[Task item]: Copy verbatim the block of lines in the entries below whose first line contains "Task: Select the B" and whose last line contains "is (760, 706).". Leave out all other lines.

[Data under study]:
◆ ◆ ◆ ◆ ◆

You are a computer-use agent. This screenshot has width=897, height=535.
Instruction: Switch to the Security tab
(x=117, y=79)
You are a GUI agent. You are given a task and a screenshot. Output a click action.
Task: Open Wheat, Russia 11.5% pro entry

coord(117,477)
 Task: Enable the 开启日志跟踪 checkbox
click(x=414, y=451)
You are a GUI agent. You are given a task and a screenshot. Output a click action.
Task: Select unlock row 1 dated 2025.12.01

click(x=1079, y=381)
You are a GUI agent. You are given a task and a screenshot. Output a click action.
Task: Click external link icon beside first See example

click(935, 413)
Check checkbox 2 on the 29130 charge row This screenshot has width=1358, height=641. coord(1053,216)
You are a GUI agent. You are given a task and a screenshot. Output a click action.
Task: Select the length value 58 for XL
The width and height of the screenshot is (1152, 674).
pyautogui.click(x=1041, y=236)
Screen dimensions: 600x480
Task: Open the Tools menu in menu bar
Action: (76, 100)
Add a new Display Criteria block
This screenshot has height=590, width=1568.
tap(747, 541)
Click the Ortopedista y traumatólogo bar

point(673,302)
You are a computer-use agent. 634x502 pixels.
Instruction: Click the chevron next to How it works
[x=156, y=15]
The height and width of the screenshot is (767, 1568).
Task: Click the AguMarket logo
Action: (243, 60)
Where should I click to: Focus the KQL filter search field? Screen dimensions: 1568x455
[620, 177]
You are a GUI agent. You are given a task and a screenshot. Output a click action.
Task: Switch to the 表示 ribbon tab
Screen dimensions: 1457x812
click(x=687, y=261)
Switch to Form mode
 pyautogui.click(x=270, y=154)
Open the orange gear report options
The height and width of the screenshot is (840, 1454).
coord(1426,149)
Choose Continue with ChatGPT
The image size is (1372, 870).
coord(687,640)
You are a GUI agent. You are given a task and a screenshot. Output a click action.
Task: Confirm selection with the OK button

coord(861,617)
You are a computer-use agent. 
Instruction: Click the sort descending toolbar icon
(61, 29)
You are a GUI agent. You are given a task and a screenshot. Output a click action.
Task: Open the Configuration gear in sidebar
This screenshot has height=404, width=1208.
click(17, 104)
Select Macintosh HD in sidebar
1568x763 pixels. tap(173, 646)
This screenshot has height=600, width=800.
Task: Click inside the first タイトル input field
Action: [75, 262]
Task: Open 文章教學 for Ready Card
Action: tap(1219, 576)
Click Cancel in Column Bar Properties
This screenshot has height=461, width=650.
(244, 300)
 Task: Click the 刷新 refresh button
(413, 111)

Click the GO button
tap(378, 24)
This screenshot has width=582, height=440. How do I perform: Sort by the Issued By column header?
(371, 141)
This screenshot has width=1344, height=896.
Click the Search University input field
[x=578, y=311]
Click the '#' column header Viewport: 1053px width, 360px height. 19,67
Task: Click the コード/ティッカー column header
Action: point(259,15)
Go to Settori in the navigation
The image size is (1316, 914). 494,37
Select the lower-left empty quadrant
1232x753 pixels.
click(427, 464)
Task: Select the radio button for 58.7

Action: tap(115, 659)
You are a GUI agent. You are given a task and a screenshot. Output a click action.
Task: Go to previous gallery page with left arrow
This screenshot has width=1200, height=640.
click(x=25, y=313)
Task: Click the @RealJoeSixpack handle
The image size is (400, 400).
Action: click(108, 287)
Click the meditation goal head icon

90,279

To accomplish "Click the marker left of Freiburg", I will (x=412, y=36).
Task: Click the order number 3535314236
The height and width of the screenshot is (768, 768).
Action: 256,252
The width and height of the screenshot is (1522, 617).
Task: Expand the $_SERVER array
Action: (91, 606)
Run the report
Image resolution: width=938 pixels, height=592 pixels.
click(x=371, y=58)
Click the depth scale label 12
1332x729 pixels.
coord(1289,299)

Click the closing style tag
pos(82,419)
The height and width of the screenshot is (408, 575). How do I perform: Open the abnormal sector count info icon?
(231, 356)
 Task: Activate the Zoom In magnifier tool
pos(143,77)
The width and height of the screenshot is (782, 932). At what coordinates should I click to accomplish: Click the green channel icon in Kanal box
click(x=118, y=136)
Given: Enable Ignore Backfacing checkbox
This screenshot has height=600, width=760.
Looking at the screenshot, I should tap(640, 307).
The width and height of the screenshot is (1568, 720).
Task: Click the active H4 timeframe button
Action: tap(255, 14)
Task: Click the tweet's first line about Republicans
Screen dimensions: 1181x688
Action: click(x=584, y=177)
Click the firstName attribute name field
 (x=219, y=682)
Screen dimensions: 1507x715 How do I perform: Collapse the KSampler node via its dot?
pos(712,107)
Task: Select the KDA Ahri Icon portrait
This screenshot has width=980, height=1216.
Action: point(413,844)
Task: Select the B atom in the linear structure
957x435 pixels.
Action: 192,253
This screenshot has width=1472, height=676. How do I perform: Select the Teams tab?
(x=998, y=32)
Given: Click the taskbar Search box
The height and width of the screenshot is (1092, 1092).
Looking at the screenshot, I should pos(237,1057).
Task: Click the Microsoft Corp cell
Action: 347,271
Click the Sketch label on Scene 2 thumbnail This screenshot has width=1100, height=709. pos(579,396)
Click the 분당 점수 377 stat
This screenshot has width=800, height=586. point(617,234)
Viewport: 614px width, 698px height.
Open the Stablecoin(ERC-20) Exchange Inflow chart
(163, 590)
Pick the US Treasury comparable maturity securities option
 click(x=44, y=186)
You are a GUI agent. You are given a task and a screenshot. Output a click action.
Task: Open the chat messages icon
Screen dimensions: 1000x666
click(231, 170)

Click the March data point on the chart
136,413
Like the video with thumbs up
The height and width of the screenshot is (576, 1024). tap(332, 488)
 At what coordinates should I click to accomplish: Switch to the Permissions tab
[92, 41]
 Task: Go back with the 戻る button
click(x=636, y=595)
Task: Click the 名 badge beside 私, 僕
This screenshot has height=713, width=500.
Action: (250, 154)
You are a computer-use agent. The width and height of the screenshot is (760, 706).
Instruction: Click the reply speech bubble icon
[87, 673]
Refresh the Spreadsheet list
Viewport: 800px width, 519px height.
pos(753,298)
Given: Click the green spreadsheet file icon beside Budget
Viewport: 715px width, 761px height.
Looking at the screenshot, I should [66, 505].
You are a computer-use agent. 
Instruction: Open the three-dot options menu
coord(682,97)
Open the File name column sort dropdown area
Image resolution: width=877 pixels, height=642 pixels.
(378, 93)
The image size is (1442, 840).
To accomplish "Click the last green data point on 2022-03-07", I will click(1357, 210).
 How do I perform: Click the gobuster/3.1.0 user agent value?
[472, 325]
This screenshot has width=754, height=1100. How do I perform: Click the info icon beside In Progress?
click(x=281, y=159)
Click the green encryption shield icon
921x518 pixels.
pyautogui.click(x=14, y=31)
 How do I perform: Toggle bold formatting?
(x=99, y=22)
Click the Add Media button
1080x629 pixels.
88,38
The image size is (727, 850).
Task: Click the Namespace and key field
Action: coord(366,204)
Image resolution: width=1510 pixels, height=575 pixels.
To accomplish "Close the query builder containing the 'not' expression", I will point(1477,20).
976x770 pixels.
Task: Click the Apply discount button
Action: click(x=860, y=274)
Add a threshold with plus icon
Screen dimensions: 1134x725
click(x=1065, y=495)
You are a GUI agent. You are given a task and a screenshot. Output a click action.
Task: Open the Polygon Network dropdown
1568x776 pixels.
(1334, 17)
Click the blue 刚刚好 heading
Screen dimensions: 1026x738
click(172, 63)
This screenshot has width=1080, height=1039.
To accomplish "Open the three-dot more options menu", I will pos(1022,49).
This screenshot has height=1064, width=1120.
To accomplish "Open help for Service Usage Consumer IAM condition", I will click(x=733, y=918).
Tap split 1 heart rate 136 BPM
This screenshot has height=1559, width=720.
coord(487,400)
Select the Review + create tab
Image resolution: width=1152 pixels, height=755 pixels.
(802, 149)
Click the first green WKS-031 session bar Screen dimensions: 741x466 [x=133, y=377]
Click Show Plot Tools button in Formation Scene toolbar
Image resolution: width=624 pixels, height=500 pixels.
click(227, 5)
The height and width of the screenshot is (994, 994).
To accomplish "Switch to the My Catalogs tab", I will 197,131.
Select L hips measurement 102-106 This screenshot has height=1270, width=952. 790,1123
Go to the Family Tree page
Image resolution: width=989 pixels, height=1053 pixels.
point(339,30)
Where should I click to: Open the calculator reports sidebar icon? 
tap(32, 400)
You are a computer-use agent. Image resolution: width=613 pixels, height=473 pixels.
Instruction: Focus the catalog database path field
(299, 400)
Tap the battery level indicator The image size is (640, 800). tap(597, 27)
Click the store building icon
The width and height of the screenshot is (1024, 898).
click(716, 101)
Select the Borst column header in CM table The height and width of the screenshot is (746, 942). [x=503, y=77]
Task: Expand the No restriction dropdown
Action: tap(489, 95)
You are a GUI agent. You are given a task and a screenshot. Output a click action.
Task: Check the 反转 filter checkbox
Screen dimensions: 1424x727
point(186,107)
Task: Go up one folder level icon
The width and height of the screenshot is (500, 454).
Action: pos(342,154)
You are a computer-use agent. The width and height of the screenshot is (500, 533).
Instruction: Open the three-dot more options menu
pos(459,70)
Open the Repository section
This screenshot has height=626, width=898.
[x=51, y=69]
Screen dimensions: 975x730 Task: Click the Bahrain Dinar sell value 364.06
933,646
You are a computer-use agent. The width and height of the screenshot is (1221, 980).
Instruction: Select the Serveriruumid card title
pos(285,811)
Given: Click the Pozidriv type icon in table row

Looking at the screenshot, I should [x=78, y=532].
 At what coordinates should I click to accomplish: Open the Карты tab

◆ ◆ ◆ ◆ ◆

[Response to the exercise]:
Task: Select the B atom in the linear structure
957x435 pixels.
Action: 192,253
This screenshot has width=1472, height=676. How do I perform: Select the Teams tab?
(x=998, y=32)
Given: Click the taskbar Search box
The height and width of the screenshot is (1092, 1092).
Looking at the screenshot, I should pos(237,1057).
Task: Click the Microsoft Corp cell
Action: 347,271
Click the Sketch label on Scene 2 thumbnail This screenshot has width=1100, height=709. pos(579,396)
Click the 분당 점수 377 stat
This screenshot has width=800, height=586. point(617,234)
Viewport: 614px width, 698px height.
Open the Stablecoin(ERC-20) Exchange Inflow chart
(163, 590)
Pick the US Treasury comparable maturity securities option
 click(x=44, y=186)
You are a GUI agent. You are given a task and a screenshot. Output a click action.
Task: Open the chat messages icon
Screen dimensions: 1000x666
click(231, 170)

Click the March data point on the chart
136,413
Like the video with thumbs up
The height and width of the screenshot is (576, 1024). tap(332, 488)
 At what coordinates should I click to accomplish: Switch to the Permissions tab
[92, 41]
 Task: Go back with the 戻る button
click(x=636, y=595)
Task: Click the 名 badge beside 私, 僕
This screenshot has height=713, width=500.
Action: (250, 154)
You are a computer-use agent. The width and height of the screenshot is (760, 706).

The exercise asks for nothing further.